Hemos perdido la cuenta del tiempo que llevamos aquí. Viviendo día a día nos vamos acercando a la realidad de este pueblo del que aunque pensáramos que algo sabíamos por el volumen de documentales, libros y noticias que hemos visto, leído y oído; cuanto más conocemos, más conscientes somos de que la verdad es aplastante: no tenemos ni idea de lo que ocurre en los límites de seguridad (ya sean de cemento,  o de vallado electrificado) que impone Israel.

Nos movemos kufiyya roja al cuello, bebemos café árabe sin azúcar, comemos falafel a 3 shekels, farfullamos algo de árabe, pero cada vez que parece que nos vamos a mimetizar con el ambiente, volvemos a tener la sensación de que aun estando aquí, ocurren millones de cosas a nuestro alrededor de las que no somos conscientes.

El primer día que llegamos aquí, S.  el contacto que nos da cobijo en su casa, nos dio una clave para entender la situación en Palestina, nos comentó que su pueblo vive bajo tres ocupaciones; La que mantiene Israel, irracional, La que ejerce la Autoridad Palestina, incomprensible y La cultural, basada en toda una tradición que mantiene atados a los palestinos y palestinas no solo por medio de LAS religiones.

En aquel momento, la explicación nos pareció muy ocurrente y clarificadora, pero ahora mismo, después de haber conocido distintas ciudades y realidades de este empedrado país, nos parece brillante.
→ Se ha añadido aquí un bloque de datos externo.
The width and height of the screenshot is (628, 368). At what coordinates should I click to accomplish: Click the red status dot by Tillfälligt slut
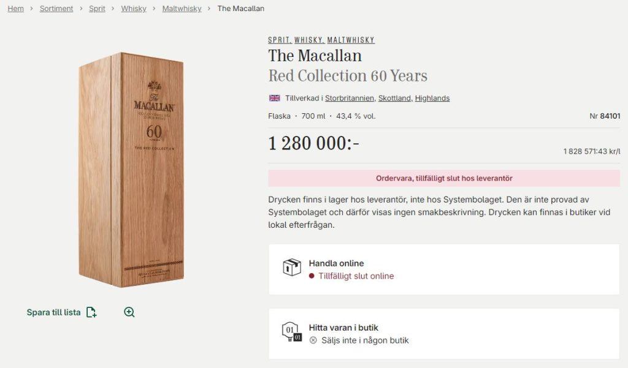coord(312,276)
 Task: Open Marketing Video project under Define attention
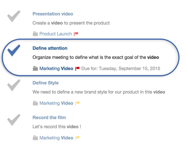coord(56,69)
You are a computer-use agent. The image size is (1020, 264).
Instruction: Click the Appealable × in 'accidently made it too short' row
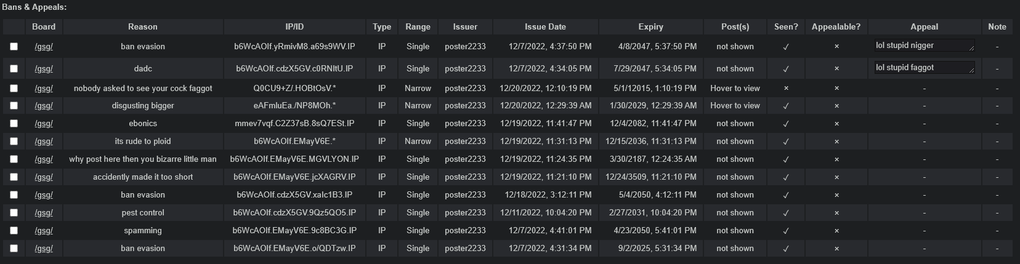(836, 177)
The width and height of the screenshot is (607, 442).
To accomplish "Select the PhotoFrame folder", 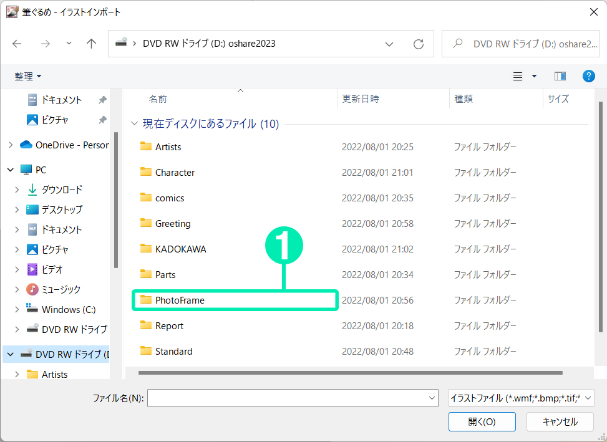I will (x=180, y=300).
La división entre el propio pueblo palestino es palpable, cada uno cree en una forma distinta de enfrentarse a la ocupación: no normalización, múltiples formas de acción directa, enfrentamiento con Israel, con la propia autoridad palestina… solo les une creer en su tierra arrebatada, en la casa de su tío demolida, en ver morir las raíces que crecen del muro que mata su futuro.